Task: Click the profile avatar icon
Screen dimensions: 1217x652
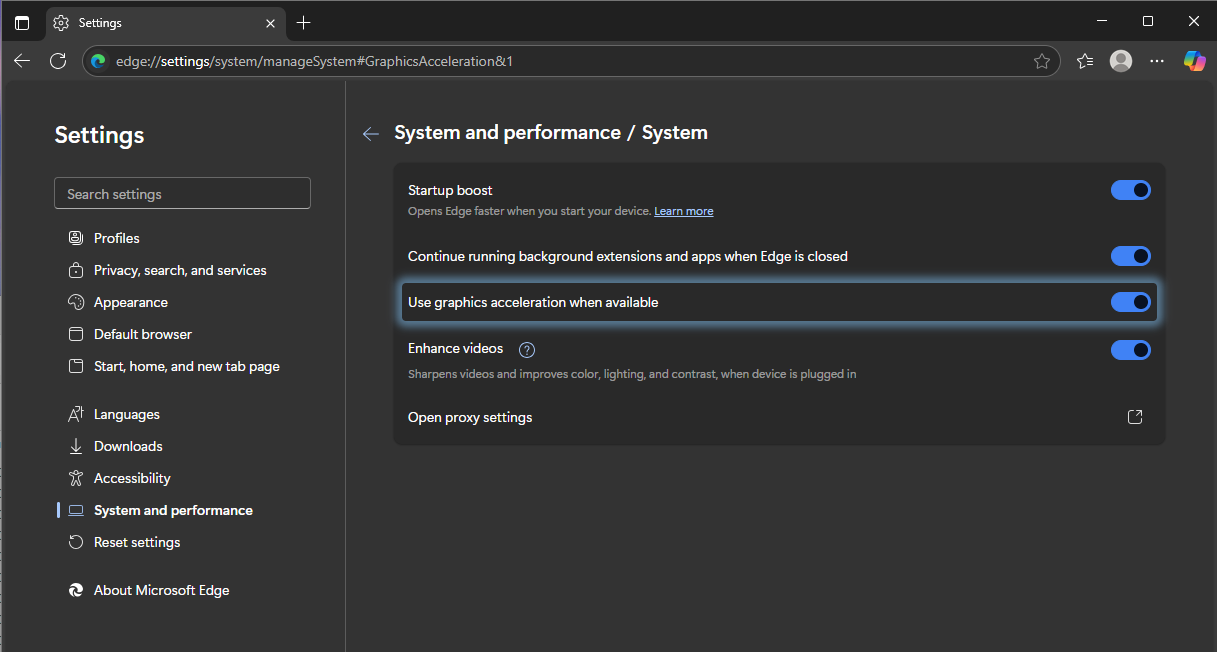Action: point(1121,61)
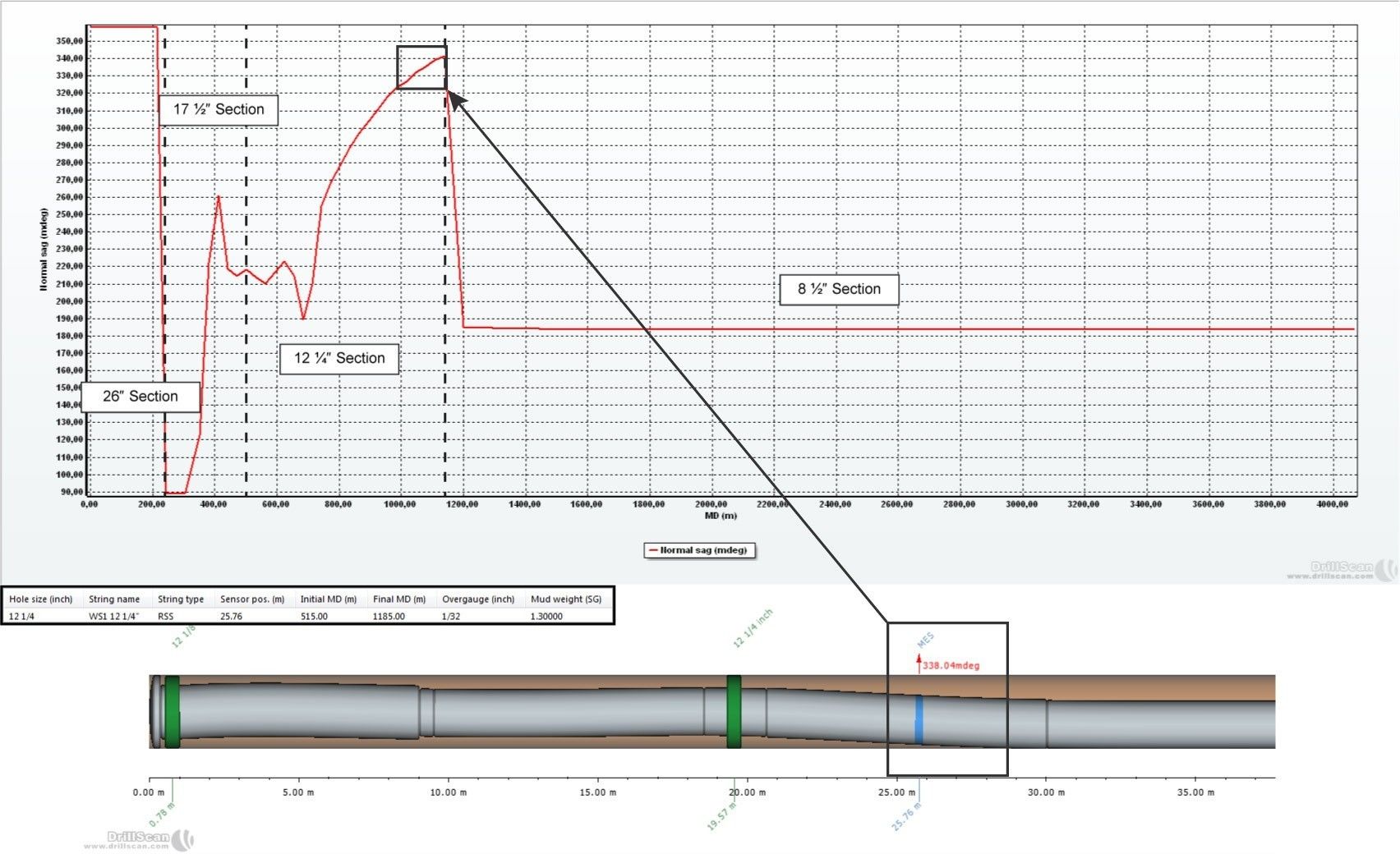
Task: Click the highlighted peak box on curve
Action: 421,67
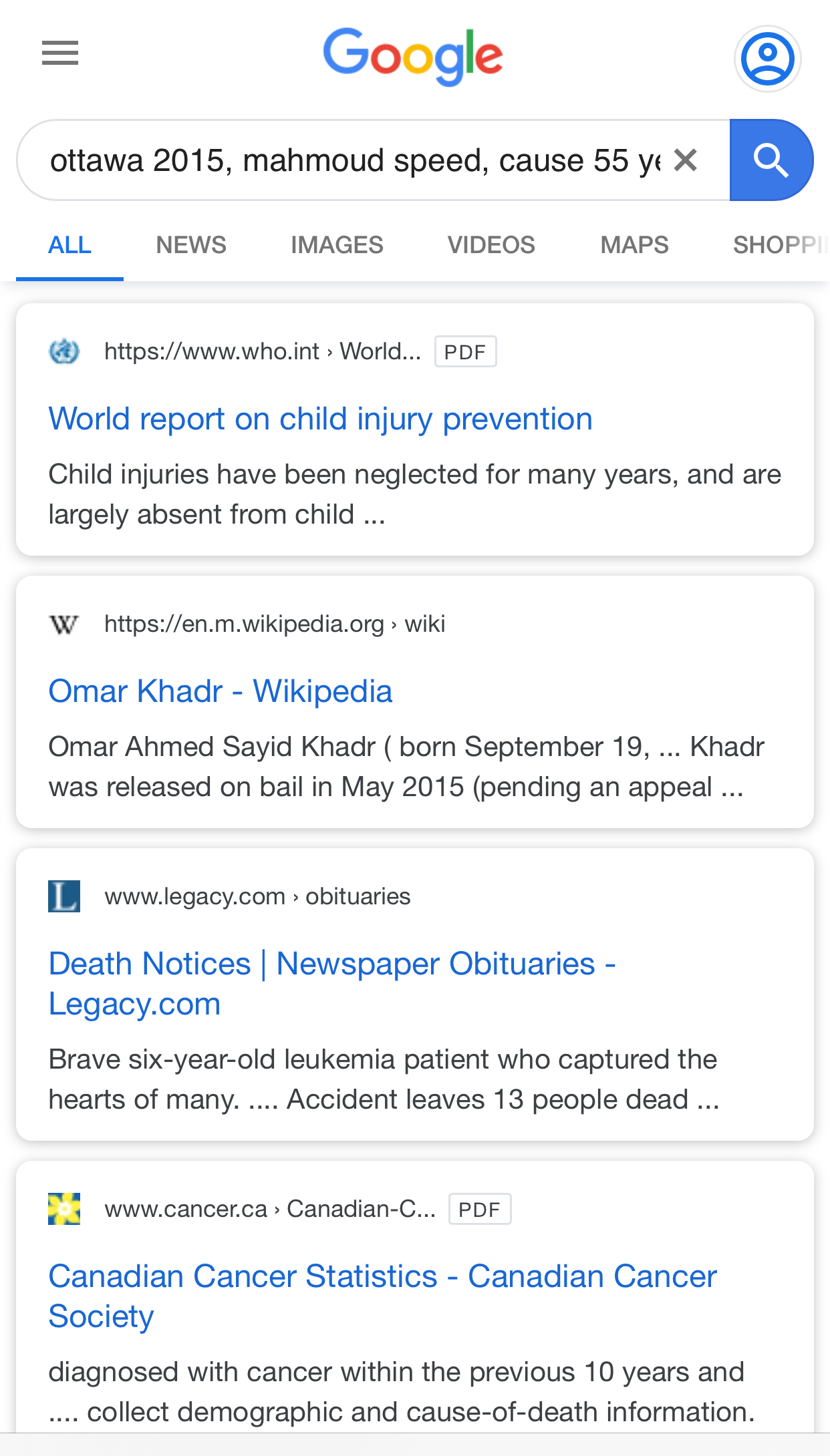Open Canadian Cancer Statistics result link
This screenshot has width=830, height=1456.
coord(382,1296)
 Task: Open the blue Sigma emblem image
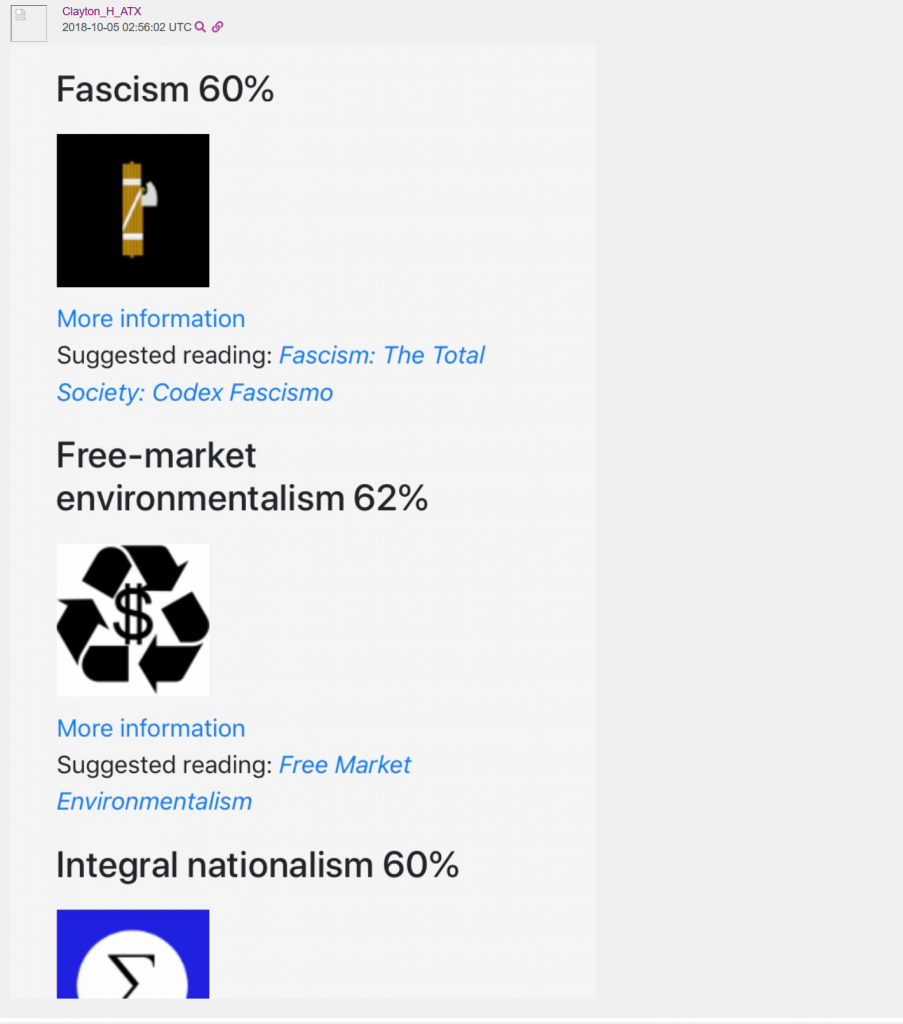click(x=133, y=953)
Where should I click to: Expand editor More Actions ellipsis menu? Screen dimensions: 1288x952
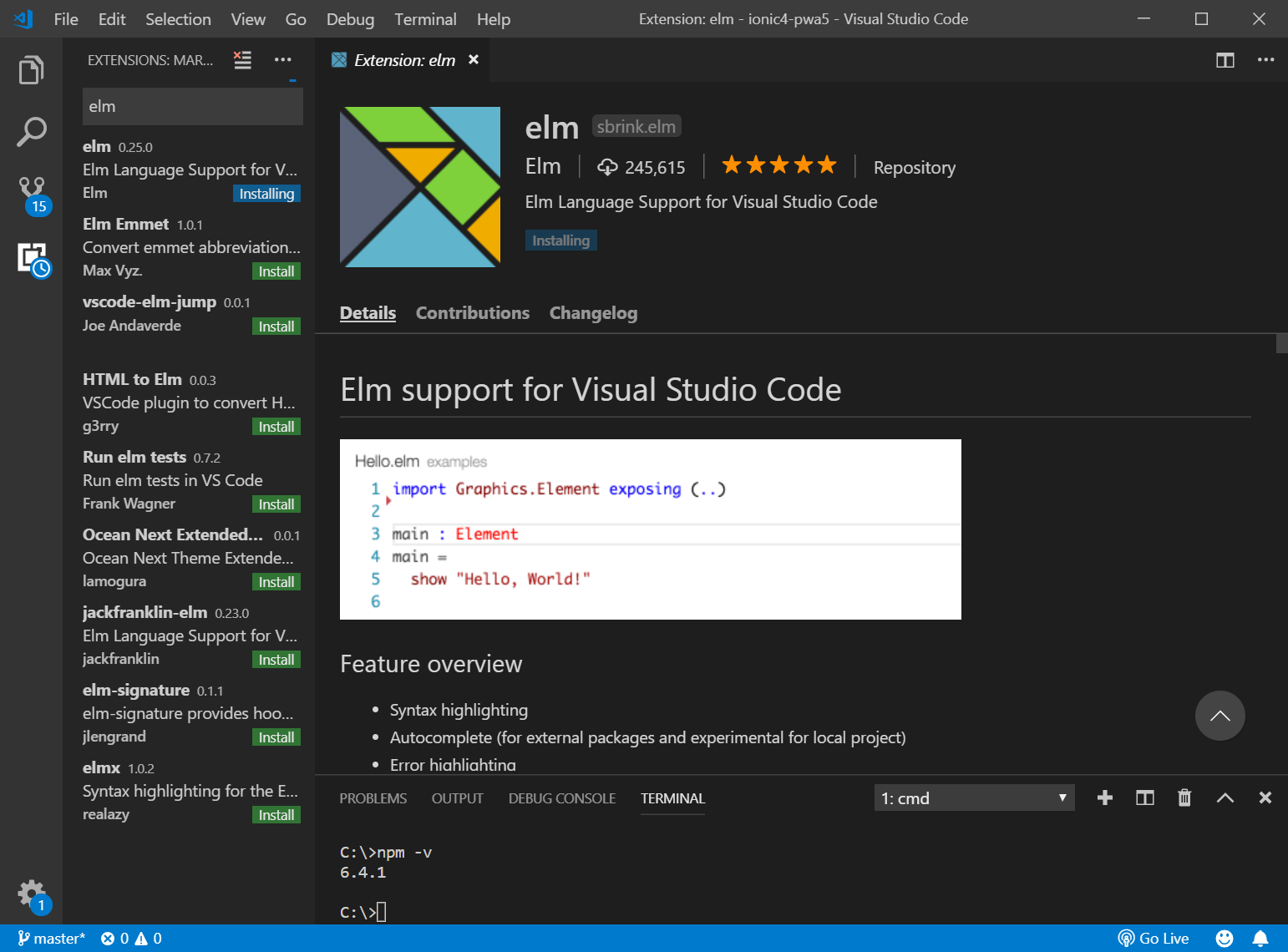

────────

Your task is to reproduce exactly the lines from the one with "Task: Open the blue Sigma emblem image" to the end of the material, both included, with the pictures left out.

ANSWER FOR THIS EXERCISE ▸
 Task: Open the blue Sigma emblem image
click(x=133, y=953)
Where should I click to: Expand editor More Actions ellipsis menu? Screen dimensions: 1288x952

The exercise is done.